It involved one or two centrifugation of semen sample in order to separate the sperm pellet from the seminal plasma. This process does not significantly decrease sperm count, normal morphology, and motility remain unchanged but there is increase in rapid forward progression and hypermotility of sperm cells in the post washed sample. Furthermore, this process is use for cases of severe oligospermia, asthenozoospermic semen sample and it is recommended method for insemination-ICSI and not for standard insemination procedure in IVF. Also, centrifugation process in this method causes additional harm to sperm cells by the production of reactive oxygen species (ROS) by leucocytes and abnormal sperm cells.

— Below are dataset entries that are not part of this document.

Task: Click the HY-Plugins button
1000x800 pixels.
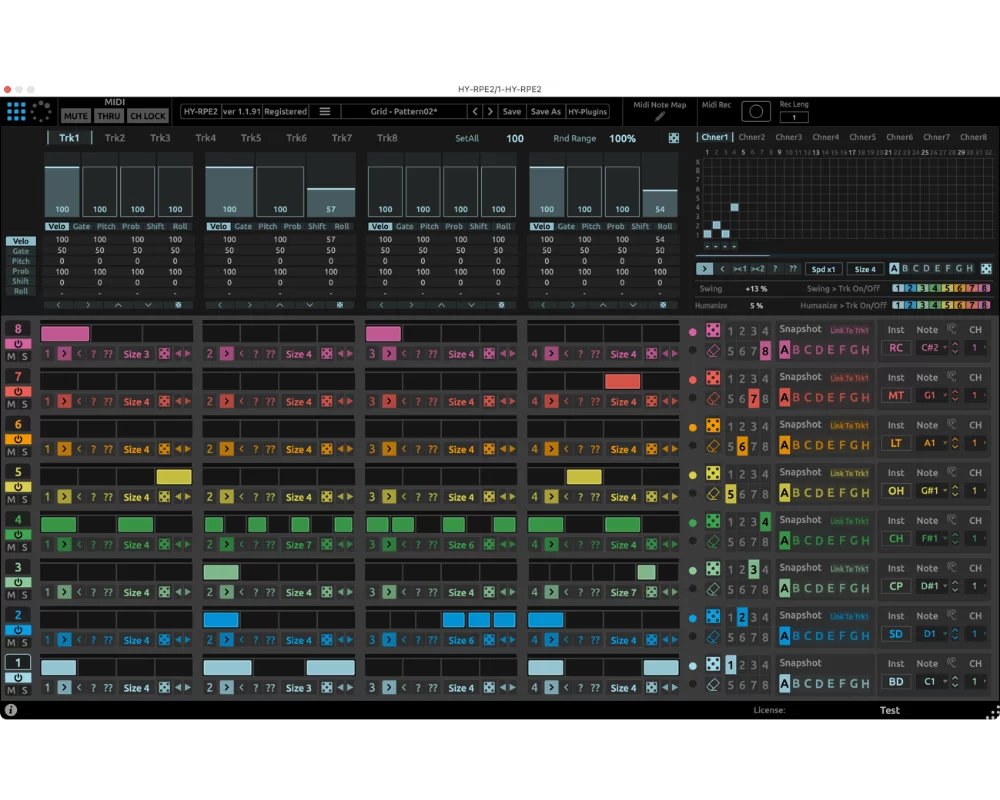Action: (587, 112)
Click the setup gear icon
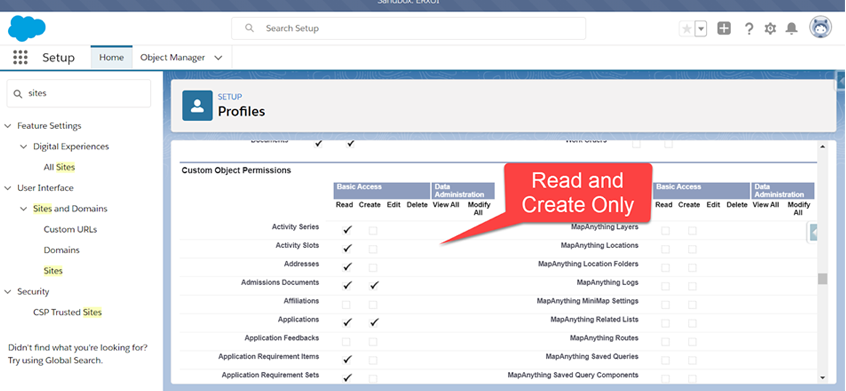Image resolution: width=846 pixels, height=391 pixels. click(770, 29)
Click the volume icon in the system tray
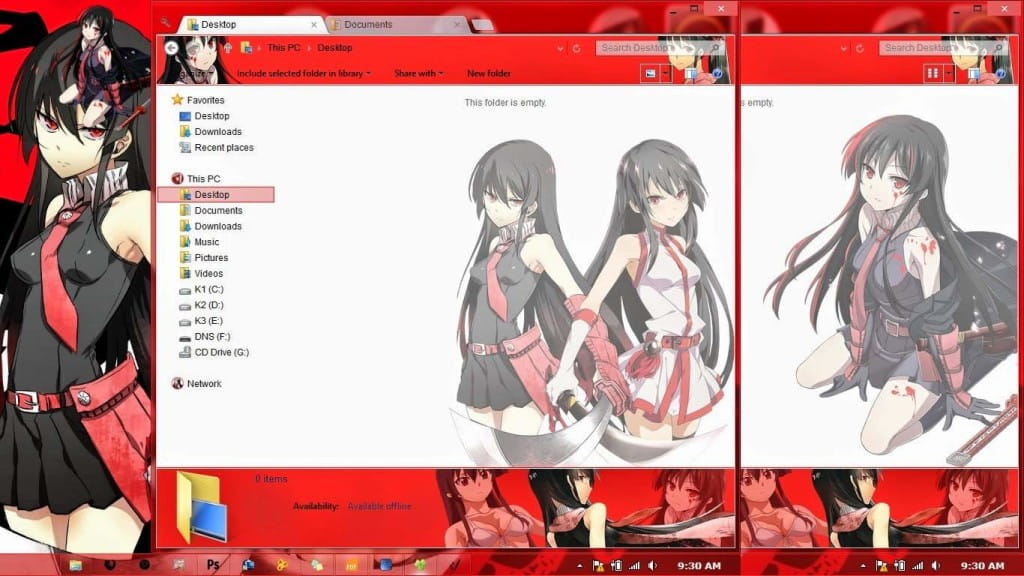 (651, 565)
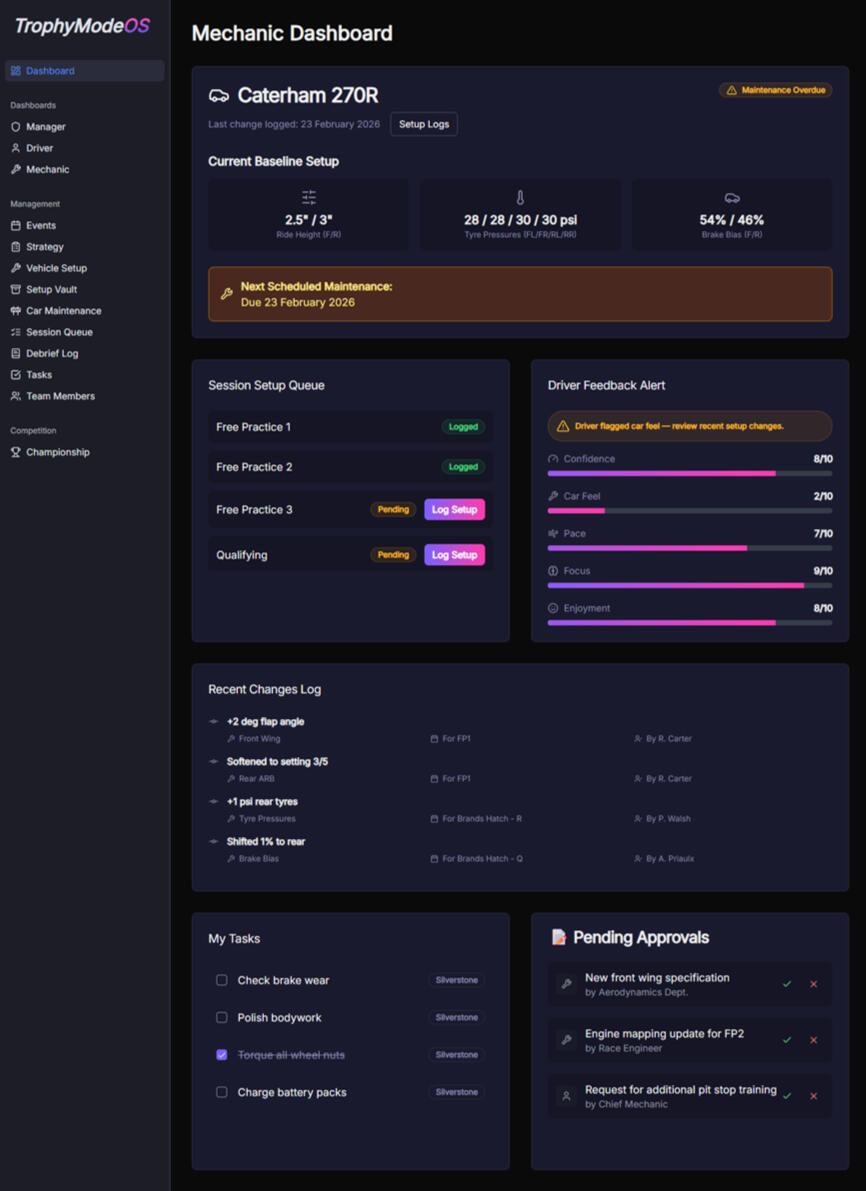Reject the Engine mapping update for FP2
The image size is (866, 1191).
pos(813,1040)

ROS production causes DNA damage in spermatozoa, decreased sperm motility, increase number of apoptotic sperm cells and decrease sperm plasma membrane integrity (Figure 1).

Figure 1.

Above indicate a typical simple wash procedure.

5.1 Method

  1. Semen sample is mix well.

  2. Add supplement media to semen sample in a ratio of 1:1 in 15 ml conical tube.

  3. Centrifugation is done at 1800 g for 5–10 minutes.

  4. Aspirate the supernatant.

  5. Add 0.1–0.5 ml of the culture media to the pellet for swim up.

  6. Insemination can be done and sperm concentration and motility can be determined using WHO 2010 protocol [15, 16].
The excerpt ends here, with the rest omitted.